[
https://issues.apache.org/jira/browse/IMPALA-7564?page=com.atlassian.jira.plugin.system.issuetabpanels:comment-tabpanel&focusedCommentId=16626577#comment-16626577
]
Paul Rogers edited comment on IMPALA-7564 at 9/25/18 12:19 AM:
---------------------------------------------------------------
Great description. I think we can tease apart some of the concerns.
First, let's define some terms. In a join, we have two tables, t1 and t2. Let
|t1| be the cardinality of t1, and so on.
The goal is to efficiently join all rows in t1 with all rows in t2 where some
predicate holds. (In the worst was of a cartesian join, the predicate can just
be {{true}}.)
The description discusses NDV. This is useful to predict the number of hash
table buckets on the build side, but is not a good predictor of the number of
_rows_ on the build side.
The description also mentions the primary key (PK). A characteristic of a PK in
an RDB is that the PK is unique, enforced by a unique index. We can detect that
we might have a PK in a join:
{noformat}
SELECT ... FROM t1, t2 WHERE t1.a = t1.b
{noformat}
If {{NDV(ti.c) = |ti|}} for some column {{c}} and i in (1, 2). In practice,
there might be some wiggle room, may be we use {{NDV(ti.c) >= 0.95 * |ti|}}.
On the other hand, we can detect a foreign key if {{NDV(tj.c) << |tj|}}. (Where
<< means much less than.)
Note that these considerations ignore any predicates in the query: they are
statements about the base tables themselves.

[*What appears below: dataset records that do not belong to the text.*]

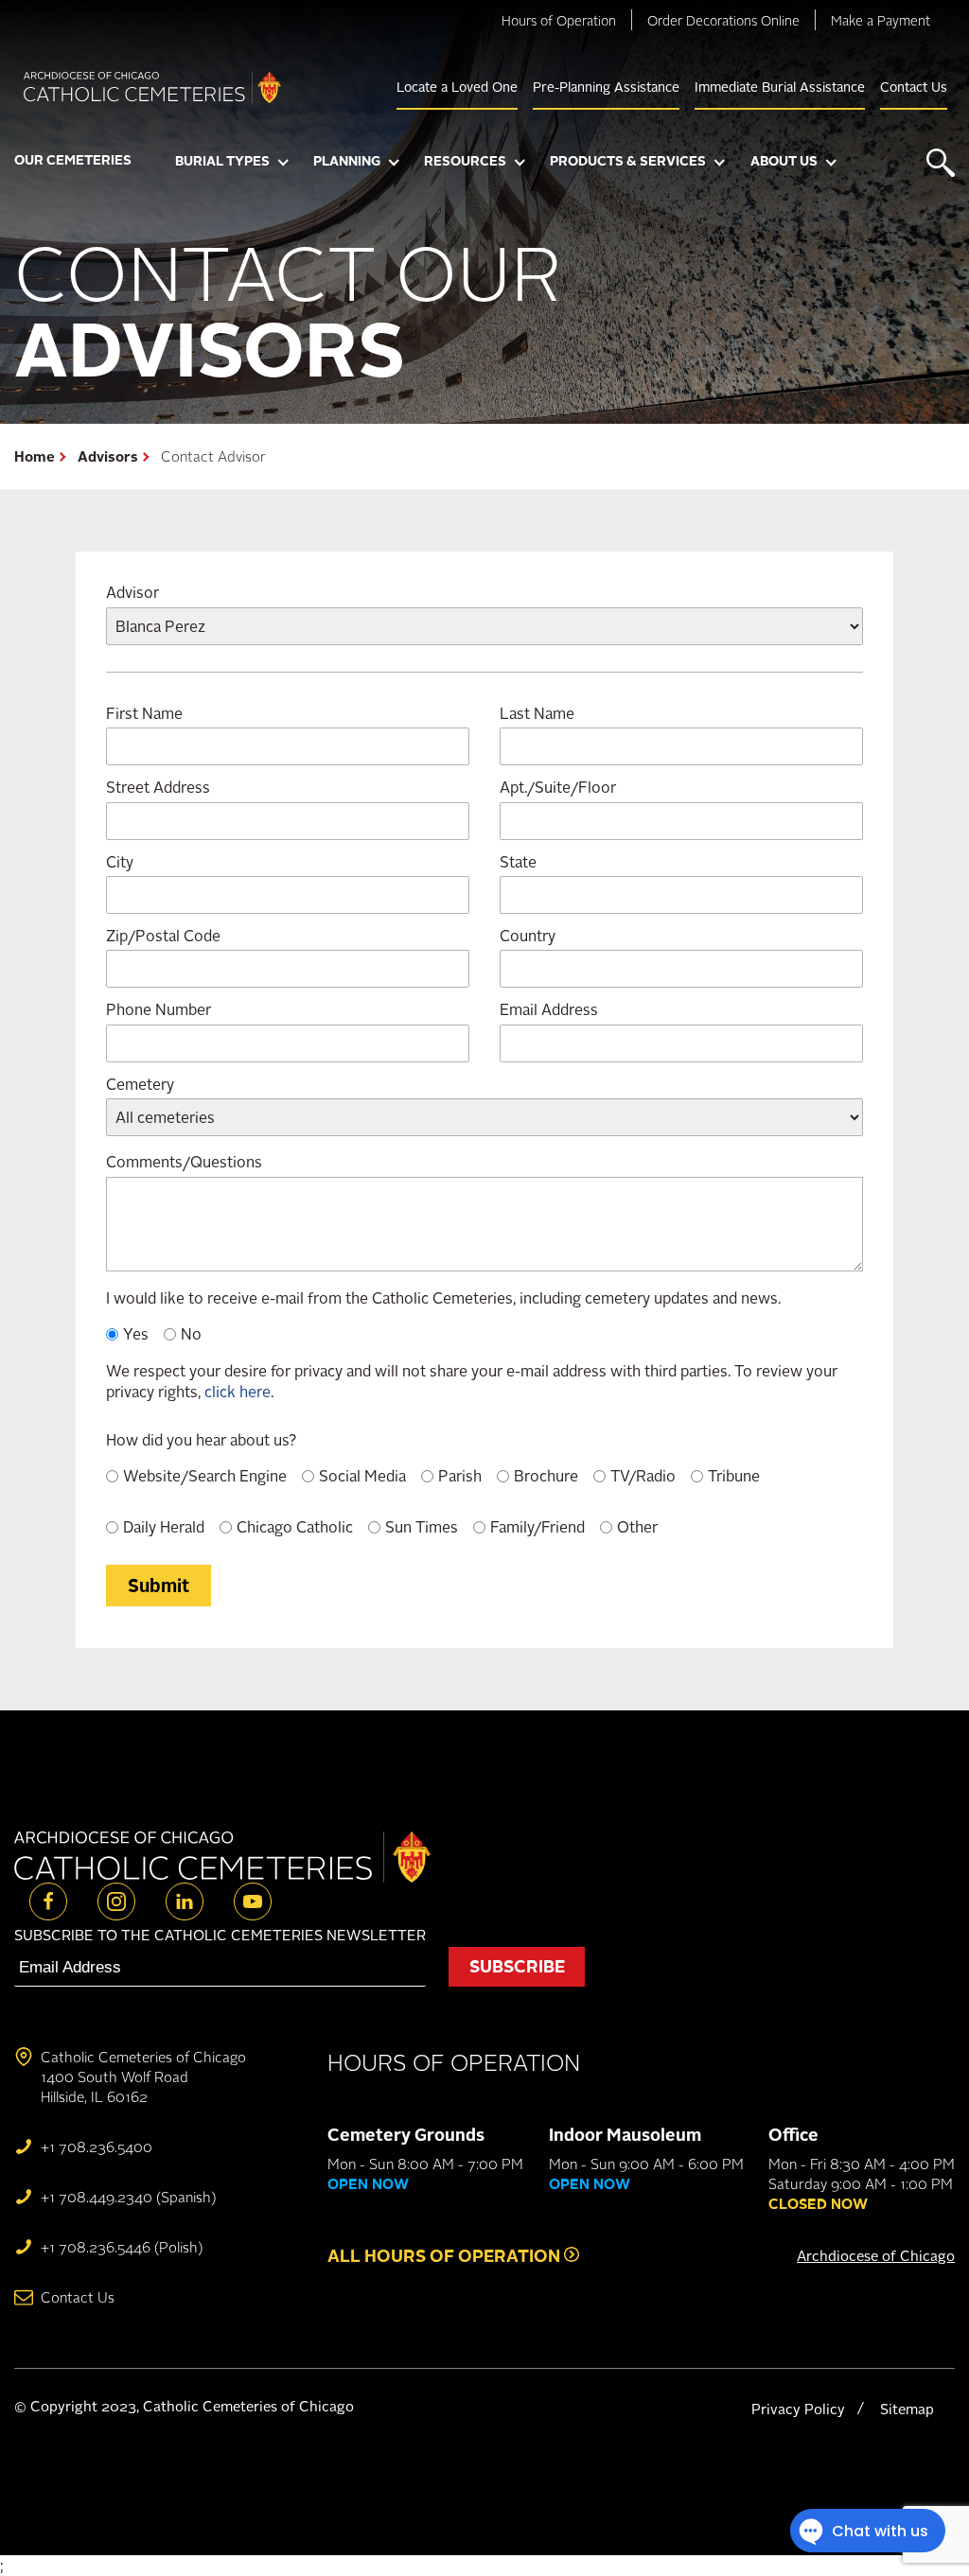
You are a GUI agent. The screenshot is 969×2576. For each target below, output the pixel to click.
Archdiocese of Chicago (876, 2256)
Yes (136, 1333)
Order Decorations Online (723, 20)
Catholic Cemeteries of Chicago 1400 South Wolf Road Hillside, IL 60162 (143, 2077)
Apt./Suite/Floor (558, 787)
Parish (460, 1475)
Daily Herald (163, 1526)
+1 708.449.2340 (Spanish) (128, 2197)
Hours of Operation (559, 20)
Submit (158, 1585)
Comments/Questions (184, 1161)
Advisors (108, 456)
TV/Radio (643, 1475)
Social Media (362, 1475)
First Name (144, 713)
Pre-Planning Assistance (606, 87)
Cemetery (140, 1084)
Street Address (158, 787)
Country (527, 935)
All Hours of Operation (445, 2255)
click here (237, 1391)
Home (34, 456)
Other (637, 1526)
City (119, 861)
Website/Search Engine (205, 1475)
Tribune (734, 1475)
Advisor (132, 592)
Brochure (546, 1475)
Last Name (537, 713)
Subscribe (517, 1965)
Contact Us (913, 87)
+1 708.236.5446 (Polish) (122, 2247)
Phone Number (158, 1009)
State (518, 861)
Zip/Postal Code (163, 935)
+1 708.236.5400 (96, 2147)
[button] (232, 163)
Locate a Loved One (457, 87)
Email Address (549, 1009)
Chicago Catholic (295, 1526)
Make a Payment (880, 20)
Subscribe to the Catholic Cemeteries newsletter (220, 1935)
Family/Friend (537, 1526)
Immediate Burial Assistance (780, 87)
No (191, 1333)
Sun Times (421, 1526)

We can further cross-check. Let's say the above suggests that {{t1.a}} is the
PK. Then, t1 is a "master" table and t2 is a "detail" table. We can check this.
It should be that {{|t1| << |t2|}}.
If everything checks out, we can guess that {{t1}} should be on the build side
of the query. We can now apply predicates to see what part of {{t1}} will
actually be considered. (Perhaps {{t1}} is the {{customer}} table, only the
'CA' customers are considered.)
But, what happens if the sleuthing above turns out to give inconclusive
results? We can fall back on a more basic technique.
Compute the cardinality of the relation that results from applying all relevant
predicates to t1. Call this r1. Do the same for t2 to get r2. The general
rule-of-thumb is to consider {{|r1|}} and {{|r2|}} and put the relation with
the smaller cardinality on the build side.
(One could go further and calculate {{|r1| * width(r1)}} where {{width(r1)}} is
the average row width. One would do this if the total memory is more important
than just the total row count, and if we expect that some tables will be much
narrower than others.)
Now for the kicker. Suppose we do both techniques and we find that the PK/FK
analysis gives one answer, the cardinality analysis gives the other. Which
would we pick?
Suppose t1 is the master table. But, after predicates {{|r1| >> |r2|}}. Would
we still pick t1 for the build side? How much smaller would {{|r2|}} have to be
than {{|r1|}} for us to change our minds?
Consider an example. We join customers and orders. But, we only choose orders
for a five-minute period. That results in, say, 1K orders but we have 1M
customers. Should we reverse the probe/build sides?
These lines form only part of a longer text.